▶ [Supplied data]
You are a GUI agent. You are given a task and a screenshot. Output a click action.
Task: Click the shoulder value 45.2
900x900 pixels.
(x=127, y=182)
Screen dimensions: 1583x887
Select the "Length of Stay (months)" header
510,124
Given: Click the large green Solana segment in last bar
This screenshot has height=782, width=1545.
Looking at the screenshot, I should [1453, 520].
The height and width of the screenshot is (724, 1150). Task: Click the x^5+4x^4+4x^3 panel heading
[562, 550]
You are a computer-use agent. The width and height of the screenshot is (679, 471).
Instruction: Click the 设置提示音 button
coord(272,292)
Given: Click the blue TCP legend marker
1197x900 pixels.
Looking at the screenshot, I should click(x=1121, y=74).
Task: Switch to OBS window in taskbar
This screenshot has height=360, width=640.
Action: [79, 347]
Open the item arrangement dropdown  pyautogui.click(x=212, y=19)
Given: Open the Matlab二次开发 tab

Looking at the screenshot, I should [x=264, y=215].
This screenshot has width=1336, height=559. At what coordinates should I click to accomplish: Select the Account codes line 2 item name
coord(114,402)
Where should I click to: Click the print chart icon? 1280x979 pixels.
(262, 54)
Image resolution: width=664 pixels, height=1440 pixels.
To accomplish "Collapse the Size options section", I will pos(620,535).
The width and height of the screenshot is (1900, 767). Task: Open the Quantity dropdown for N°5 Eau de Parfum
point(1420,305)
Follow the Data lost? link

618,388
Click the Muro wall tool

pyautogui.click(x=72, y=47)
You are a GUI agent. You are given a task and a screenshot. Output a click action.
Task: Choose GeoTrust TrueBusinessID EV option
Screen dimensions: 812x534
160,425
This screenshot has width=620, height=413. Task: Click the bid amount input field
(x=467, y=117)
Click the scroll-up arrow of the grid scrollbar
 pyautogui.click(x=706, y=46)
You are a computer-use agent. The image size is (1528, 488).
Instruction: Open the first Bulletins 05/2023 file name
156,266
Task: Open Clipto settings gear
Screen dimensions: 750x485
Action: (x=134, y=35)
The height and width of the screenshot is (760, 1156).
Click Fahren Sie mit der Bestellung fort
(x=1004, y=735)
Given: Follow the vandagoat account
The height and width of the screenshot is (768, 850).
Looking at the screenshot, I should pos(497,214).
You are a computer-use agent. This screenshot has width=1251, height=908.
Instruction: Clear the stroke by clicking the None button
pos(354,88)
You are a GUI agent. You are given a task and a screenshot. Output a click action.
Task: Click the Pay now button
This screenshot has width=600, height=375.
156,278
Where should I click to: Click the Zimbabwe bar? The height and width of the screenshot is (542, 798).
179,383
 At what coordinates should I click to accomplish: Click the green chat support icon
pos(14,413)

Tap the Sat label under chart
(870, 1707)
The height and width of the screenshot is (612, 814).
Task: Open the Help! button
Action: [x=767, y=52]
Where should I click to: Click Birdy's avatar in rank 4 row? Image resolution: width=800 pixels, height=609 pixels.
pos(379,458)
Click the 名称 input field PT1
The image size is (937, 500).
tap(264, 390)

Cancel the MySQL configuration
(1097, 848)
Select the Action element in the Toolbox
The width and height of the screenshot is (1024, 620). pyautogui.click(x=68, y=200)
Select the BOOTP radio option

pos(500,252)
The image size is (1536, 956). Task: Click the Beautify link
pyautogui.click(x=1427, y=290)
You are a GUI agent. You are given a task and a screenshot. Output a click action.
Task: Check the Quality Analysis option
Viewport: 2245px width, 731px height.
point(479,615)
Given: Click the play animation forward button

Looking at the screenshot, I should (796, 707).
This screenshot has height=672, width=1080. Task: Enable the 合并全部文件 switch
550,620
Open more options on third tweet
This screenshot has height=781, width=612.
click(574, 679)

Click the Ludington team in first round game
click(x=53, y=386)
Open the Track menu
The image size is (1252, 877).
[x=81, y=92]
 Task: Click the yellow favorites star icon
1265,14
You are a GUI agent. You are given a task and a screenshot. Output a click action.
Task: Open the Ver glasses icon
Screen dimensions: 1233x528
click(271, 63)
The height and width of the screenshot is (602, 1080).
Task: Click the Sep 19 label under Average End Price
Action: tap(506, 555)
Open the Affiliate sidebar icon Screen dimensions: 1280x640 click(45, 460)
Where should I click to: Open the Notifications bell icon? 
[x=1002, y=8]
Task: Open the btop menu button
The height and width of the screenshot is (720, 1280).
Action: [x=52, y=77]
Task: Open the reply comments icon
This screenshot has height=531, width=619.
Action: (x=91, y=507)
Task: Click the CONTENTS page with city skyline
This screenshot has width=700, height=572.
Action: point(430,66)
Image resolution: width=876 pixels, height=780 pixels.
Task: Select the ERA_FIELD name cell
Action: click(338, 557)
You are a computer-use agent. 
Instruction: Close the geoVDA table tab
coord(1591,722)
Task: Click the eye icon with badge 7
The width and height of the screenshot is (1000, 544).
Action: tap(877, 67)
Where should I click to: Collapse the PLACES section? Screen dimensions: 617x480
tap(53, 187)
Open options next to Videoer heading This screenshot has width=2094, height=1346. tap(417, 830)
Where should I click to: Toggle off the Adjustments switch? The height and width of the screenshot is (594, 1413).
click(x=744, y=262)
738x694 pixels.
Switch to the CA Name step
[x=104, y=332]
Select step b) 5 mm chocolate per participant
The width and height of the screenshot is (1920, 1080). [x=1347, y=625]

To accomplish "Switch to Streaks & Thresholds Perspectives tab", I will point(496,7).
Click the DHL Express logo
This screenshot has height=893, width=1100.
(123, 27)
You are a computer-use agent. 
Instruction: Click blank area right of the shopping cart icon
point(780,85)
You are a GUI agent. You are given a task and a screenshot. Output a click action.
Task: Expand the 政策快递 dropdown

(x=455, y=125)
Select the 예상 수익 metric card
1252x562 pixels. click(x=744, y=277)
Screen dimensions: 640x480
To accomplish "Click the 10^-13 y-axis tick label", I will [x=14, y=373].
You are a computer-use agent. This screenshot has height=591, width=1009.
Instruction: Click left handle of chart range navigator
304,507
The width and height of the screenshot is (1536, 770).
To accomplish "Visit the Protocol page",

▶ [How to complete this task] Scan the material above for the string "with" and copy every line that has it.

▶ [Answer to this task]
Task: Click the CONTENTS page with city skyline
Task: Click the eye icon with badge 7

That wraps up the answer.